Like many of the early church leaders, James served under the continual threat of trials and violence. Both the Roman authorities and the Jewish religious leaders had reasons to persecute as many Christians as possible. To the Romans, the Christians were troublemakers. To the Jewish leaders, they were blasphemers. James wrote to his fellow believers in part to encourage them to persevere in the midst of all these trials. He reminds them of the benefits they can expect to receive from hardships and the importance of living genuine lives of faith.

OBSERVATION

Read James 1:1–11 from the New International Version or the New King James Version.

New International Version

1 James, a servant of God and of the Lord Jesus Christ,

To the twelve tribes scattered among the nations:

Greetings.

2 Consider it pure joy, my brothers and sisters, whenever you face trials of many kinds, 3 because you know that the testing of your faith produces perseverance. 4 Let perseverance finish its work so that you may be mature and complete, not lacking anything. 5 If any of you lacks wisdom, you should ask God, who gives generously to all without finding fault, and it will be given to you. 6 But when you ask, you must believe and not doubt, because the one who doubts is like a wave of the sea, blown and tossed by the wind. 7 That person should not expect to receive anything from the Lord. 8 Such a person is double-minded and unstable in all they do.

9 Believers in humble circumstances ought to take pride in their high position. 10 But the rich should take pride in their humiliation — since they will pass away like a wild flower. 11 For the sun rises with scorching heat and withers the plant; its blossom falls and its beauty is destroyed. In the same way, the rich will fade away even while they go about their business.

New King James Version

1 James, a bondservant of God and of the Lord Jesus Christ,

To the twelve tribes which are scattered abroad:

Greetings.

2 My brethren, count it all joy when you fall into various trials, 3 knowing that the testing of your faith produces patience. 4 But let patience have its perfect work, that you may be perfect and complete, lacking nothing. 5 If any of you lacks wisdom, let him ask of God, who gives to all liberally and without reproach, and it will be given to him. 6 But let him ask in faith, with no doubting, for he who doubts is like a wave of the sea driven and tossed by the wind. 7 For let not that man suppose that he will receive anything from the Lord; 8 he is a double-minded man, unstable in all his ways.

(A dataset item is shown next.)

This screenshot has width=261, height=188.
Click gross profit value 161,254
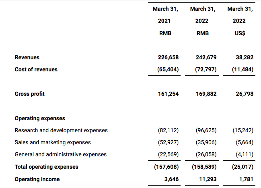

9 Let the lowly brother glory in his exaltation, 10 but the rich in his humiliation, because as a flower of the field he will pass away. 11 For no sooner has the sun risen with a burning heat than it withers the grass; its flower falls, and its beautiful appearance perishes. So the rich man also will fade away in his pursuits.

EXPLORATION

1. How does James encourage his readers to respond to trials?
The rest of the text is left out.